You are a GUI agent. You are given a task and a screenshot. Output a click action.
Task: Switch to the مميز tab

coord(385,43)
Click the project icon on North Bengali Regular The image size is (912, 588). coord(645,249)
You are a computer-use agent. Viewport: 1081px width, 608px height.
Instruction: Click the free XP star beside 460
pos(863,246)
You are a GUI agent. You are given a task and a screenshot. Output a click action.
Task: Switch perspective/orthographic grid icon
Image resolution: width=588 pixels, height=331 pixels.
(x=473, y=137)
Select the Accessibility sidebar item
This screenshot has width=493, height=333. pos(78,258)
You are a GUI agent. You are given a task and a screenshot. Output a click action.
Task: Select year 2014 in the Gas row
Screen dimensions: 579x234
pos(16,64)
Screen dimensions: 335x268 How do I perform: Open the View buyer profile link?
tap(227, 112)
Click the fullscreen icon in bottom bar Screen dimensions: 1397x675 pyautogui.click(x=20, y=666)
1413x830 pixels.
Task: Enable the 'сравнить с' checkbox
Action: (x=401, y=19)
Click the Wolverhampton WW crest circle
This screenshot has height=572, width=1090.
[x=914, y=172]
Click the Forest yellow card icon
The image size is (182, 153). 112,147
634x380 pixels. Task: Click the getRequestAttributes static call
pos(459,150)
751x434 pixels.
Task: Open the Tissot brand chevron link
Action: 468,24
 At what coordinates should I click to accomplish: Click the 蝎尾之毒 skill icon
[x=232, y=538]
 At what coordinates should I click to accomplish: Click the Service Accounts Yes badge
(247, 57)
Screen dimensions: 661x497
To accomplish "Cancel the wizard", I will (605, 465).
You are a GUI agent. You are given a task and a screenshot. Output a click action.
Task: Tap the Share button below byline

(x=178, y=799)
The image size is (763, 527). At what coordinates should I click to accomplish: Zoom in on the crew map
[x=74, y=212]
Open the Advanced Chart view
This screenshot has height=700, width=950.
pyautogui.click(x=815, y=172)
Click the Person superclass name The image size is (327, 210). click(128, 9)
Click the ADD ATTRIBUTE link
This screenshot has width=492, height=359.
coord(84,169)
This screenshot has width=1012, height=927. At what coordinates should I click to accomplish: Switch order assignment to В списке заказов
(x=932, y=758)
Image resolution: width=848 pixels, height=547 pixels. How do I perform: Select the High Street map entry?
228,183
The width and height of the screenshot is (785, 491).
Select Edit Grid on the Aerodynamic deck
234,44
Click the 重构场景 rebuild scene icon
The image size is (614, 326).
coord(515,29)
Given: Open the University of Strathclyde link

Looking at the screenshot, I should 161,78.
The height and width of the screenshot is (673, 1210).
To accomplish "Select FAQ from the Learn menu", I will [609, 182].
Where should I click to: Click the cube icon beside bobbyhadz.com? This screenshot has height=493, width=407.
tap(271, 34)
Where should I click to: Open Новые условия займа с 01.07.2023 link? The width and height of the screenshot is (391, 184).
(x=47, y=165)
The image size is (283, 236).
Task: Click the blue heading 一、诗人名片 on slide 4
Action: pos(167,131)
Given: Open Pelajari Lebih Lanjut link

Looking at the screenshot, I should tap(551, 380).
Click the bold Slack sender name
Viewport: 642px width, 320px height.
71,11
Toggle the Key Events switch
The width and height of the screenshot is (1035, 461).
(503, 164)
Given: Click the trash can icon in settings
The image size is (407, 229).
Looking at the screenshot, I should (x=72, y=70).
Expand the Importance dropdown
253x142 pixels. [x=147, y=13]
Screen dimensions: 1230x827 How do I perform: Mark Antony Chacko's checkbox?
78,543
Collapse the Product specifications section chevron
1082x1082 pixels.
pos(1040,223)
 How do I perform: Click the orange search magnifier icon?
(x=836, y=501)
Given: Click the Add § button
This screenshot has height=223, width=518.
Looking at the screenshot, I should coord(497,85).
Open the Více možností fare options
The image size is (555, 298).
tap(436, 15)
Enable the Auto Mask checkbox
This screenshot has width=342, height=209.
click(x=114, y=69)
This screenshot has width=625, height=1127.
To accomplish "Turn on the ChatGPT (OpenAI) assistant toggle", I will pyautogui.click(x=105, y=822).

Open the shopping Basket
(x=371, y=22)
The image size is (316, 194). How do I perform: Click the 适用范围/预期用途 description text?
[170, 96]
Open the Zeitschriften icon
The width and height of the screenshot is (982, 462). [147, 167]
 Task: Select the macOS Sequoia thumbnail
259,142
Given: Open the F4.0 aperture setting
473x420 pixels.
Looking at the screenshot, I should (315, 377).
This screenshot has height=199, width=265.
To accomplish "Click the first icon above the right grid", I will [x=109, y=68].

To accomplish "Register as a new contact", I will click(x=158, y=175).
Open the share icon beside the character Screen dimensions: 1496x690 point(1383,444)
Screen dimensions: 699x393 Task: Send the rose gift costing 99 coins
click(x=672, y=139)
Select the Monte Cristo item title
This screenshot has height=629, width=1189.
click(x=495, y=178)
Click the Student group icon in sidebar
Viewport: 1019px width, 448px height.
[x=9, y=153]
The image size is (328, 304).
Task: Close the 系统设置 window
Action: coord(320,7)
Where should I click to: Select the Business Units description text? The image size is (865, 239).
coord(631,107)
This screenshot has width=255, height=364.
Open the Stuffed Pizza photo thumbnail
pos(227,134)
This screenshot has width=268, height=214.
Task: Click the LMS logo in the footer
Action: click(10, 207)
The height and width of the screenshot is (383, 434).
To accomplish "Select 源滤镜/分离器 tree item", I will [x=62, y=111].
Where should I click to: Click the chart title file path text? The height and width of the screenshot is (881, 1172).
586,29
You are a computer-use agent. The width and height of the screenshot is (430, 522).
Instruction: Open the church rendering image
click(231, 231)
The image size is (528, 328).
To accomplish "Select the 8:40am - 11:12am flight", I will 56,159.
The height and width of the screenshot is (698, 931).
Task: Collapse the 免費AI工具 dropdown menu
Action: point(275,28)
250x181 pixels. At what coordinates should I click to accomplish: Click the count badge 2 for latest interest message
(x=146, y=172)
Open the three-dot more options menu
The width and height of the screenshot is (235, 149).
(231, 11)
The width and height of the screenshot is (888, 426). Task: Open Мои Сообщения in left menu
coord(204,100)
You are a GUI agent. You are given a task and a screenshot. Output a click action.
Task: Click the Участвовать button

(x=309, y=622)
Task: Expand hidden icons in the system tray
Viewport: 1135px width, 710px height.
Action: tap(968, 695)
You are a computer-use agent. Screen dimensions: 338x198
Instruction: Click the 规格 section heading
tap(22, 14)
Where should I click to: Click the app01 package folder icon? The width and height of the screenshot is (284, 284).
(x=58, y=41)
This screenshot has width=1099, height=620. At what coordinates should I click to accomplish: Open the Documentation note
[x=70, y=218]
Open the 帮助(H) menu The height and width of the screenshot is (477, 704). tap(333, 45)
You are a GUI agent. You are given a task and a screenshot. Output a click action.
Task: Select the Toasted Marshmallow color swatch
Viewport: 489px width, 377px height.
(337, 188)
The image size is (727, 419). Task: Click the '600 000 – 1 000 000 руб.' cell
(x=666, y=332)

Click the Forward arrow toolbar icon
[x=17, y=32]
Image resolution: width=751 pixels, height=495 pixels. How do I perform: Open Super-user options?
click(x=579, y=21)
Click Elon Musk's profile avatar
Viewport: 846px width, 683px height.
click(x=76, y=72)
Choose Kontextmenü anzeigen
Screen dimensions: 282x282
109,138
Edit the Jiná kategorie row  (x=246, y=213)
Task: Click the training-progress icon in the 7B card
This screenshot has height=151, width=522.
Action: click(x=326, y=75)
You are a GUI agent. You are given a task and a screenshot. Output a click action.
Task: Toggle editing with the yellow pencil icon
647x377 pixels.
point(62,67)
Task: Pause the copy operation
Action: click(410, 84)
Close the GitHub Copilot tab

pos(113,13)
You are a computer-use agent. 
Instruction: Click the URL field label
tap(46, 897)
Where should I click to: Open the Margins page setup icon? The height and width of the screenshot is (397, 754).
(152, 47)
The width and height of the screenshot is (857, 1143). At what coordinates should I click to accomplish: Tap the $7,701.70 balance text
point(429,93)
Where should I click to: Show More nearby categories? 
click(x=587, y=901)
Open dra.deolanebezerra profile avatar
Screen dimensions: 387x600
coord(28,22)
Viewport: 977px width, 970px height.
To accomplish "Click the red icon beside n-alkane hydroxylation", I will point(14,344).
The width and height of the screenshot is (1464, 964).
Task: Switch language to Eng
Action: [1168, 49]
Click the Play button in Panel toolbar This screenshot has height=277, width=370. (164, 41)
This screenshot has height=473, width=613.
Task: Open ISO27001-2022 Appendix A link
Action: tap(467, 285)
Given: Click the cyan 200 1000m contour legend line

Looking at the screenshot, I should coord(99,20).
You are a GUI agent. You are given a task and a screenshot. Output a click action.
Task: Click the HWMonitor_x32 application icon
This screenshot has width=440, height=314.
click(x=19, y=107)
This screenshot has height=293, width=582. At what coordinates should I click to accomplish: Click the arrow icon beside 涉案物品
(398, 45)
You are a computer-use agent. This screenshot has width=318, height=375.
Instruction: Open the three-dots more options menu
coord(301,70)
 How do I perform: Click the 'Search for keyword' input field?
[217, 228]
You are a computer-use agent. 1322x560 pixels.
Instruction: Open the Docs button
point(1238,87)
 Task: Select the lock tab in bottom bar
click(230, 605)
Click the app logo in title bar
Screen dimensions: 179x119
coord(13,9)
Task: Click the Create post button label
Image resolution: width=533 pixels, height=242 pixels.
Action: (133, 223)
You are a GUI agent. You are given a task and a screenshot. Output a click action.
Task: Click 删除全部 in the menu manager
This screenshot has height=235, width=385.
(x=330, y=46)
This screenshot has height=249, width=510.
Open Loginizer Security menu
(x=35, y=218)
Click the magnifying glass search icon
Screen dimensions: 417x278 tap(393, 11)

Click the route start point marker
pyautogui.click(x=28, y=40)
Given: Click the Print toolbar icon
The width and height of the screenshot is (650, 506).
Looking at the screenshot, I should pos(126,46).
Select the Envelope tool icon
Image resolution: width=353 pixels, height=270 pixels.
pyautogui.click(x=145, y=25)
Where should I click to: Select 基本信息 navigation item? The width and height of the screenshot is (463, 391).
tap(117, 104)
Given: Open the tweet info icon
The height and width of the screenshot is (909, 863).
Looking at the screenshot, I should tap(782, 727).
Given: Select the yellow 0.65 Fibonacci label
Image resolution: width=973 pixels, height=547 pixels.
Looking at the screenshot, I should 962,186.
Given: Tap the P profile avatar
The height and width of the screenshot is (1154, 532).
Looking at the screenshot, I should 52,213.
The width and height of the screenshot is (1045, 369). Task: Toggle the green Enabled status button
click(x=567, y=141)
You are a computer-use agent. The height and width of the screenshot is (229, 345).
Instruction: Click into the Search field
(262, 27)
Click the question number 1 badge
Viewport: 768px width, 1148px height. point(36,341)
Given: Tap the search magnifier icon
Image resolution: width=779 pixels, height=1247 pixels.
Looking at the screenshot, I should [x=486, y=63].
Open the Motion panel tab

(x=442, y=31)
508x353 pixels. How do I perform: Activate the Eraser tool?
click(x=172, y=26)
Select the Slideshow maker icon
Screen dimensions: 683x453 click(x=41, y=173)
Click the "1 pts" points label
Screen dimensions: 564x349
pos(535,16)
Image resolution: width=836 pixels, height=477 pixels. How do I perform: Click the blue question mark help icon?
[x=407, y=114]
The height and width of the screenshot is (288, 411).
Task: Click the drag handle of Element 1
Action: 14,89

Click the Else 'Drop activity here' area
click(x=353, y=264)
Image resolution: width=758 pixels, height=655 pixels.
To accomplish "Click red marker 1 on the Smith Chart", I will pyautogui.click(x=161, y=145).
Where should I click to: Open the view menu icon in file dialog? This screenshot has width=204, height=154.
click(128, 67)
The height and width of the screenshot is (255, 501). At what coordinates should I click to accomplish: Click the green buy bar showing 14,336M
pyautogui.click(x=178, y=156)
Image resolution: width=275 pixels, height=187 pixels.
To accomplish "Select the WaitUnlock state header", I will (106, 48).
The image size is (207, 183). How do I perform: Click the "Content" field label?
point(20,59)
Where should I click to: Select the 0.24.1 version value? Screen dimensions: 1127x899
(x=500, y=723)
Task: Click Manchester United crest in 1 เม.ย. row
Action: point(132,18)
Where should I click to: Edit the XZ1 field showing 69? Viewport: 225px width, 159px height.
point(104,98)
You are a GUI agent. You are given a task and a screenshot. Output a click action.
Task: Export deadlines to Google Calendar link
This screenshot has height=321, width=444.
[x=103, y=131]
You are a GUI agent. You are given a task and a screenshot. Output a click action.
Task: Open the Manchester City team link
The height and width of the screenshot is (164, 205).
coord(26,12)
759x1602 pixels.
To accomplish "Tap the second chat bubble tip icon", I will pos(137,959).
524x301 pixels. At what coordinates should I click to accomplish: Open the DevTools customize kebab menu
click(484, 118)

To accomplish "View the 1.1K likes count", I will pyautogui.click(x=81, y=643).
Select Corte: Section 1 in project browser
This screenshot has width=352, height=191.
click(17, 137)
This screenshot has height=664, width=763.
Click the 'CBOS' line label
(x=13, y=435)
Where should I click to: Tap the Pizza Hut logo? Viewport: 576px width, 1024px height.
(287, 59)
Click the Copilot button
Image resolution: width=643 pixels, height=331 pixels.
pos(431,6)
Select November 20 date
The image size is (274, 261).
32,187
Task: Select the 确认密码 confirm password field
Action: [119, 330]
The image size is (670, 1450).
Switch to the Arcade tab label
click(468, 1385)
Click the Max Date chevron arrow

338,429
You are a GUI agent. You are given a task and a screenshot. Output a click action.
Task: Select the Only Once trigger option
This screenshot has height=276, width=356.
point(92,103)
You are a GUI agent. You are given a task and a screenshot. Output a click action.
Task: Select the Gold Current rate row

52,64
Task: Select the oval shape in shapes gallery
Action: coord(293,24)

→ Task prompt: Report the number of lines in the entries where the word "project" occurs, and add nothing else.

→ Reply: 2